### [What this task involves]
Repeat word for word the passage in the personal blog entry below, starting with "The week before" and going on through "something is enough.".

### [Passage for review]

***

The week before last, I felt a real urge to do something different and set about creating another blog “Quick and Healthy Recipes”.
Difficulties with WordPress ate my time on top of which I was still writing and also interviewing friends about some of the key points in my cancer fight. Tears over coffee in Costa put an end to one too-public exploration, but Skype in a dressing gown, with a cup of tea was ok for a few shared tissues, as well as a good laugh.
A theme coming at me from friends was my preserved sense of the ridiculous in the early months after my diagnosis. And whilst lately, I’ve been thinking that I had lost it, sometimes just noticing something is enough.
Just when I thought I’d re-discovered ‘balance’, I worked all hours – being a bit ‘absent’ in the evening and all of the first weekend of half term – not what it’s all about and then, never a patient person – I cut my own fringe to save time..
Mercifully, I followed this with an actual rest – a hotel break courtesy of Mum. It helped me switch from busy-busy-bean-balti-blog to standing back and re-assessing ‘what’s it all about’ once again (why do I have to keep answering this question?!) Mum and I talked in depth over a (single) gin and tonic and exhausted ourselves the next day around Meadowhall (big indoor shopping centre for those not on this sceptred isle) And I came home deciding not to start frantically blogging or writing, but to enjoy the rest of the half-term break – by being ‘present’ – even though Max would most likely spend 80% of his time on Skype with other geeky creatures some way-a-way.

***

### [Data excerpt]
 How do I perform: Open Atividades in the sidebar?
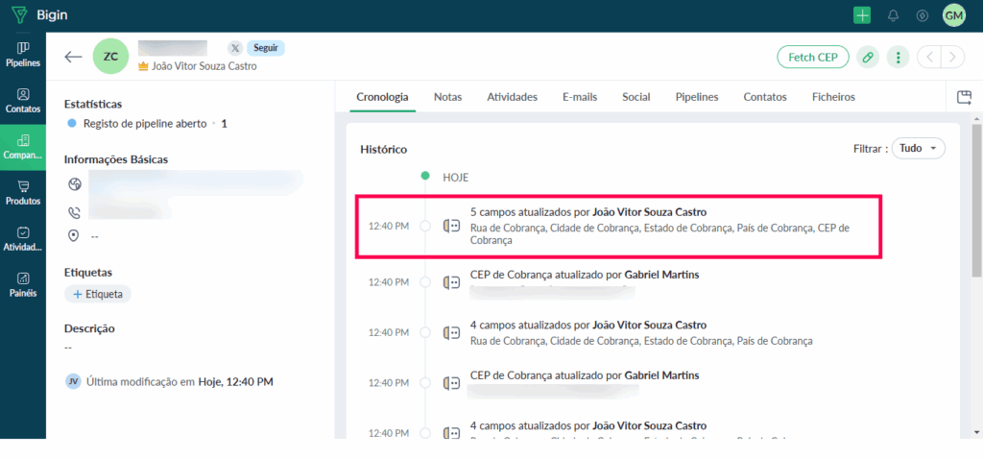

***

### [Response]
The week before last, I felt a real urge to do something different and set about creating another blog “Quick and Healthy Recipes”.
Difficulties with WordPress ate my time on top of which I was still writing and also interviewing friends about some of the key points in my cancer fight. Tears over coffee in Costa put an end to one too-public exploration, but Skype in a dressing gown, with a cup of tea was ok for a few shared tissues, as well as a good laugh.
A theme coming at me from friends was my preserved sense of the ridiculous in the early months after my diagnosis. And whilst lately, I’ve been thinking that I had lost it, sometimes just noticing something is enough.